La décision accorde une provision sur la créance de loyers échus et d’indemnités contractuelles. Le montant alloué correspond à la demande du bailleur. Le juge ordonne également le paiement d’intérêts au taux légal avec capitalisation. Cette condamnation provisionnelle respecte la finalité de l’article 873. Elle permet au créancier d’obtenir une avance sans préjuger du fond du litige. La décision montre la célérité du référé pour assurer l’efficacité d’une créance apparente. Elle garantit une protection minimale au bailleur en attendant un éventuel jugement au fond.
**L’encadrement des mesures d’exécution et de contrainte par le juge**
L’ordonnance combine plusieurs mesures destinées à assurer l’exécution effective des obligations. Elle ordonne la restitution du matériel loué dans un délai de huit jours. Cette injonction est assortie d’une astreinte de cinquante euros par jour de retard. Le juge précise que l’astreinte est limitée à trente jours. Cette limitation temporelle est une pratique courante. Elle évite une accumulation excessive de la contrainte pécuniaire. L’astreinte vise à exercer une pression sur le débiteur pour obtenir une exécution rapide. Elle reste une mesure accessoire à l’injonction de faire.
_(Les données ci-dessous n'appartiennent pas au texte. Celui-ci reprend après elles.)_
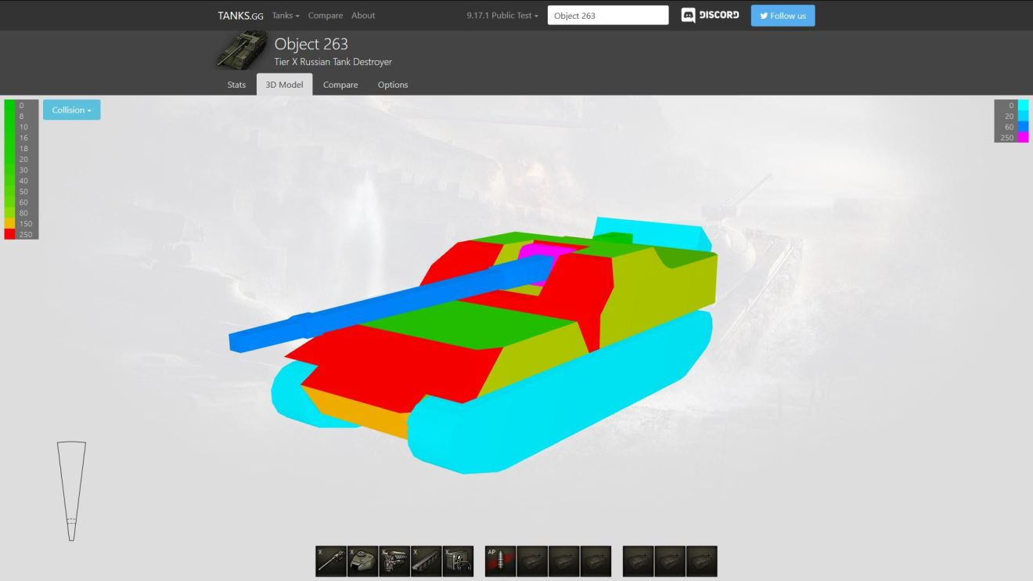Open the About link in navbar

point(363,16)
La décision accorde également une indemnité d’utilisation contractuelle de trois cents euros par mois. Cette somme est due jusqu’à la restitution effective du bien. Elle compense l’occupation prolongée du matériel par le locataire défaillant. Le juge fait ainsi application des clauses du contrat. Il sanctionne le retard dans la restitution par une indemnité forfaitaire distincte de l’astreinte. Cette double sanction pécuniaire peut paraître sévère. Elle trouve sa justification dans la volonté de prévenir toute inertie du débiteur. Le juge use de ses pouvoirs pour garantir l’effectivité de sa décision. Il veille à ce que les mesures coercitives restent proportionnées à l’objectif poursuivi.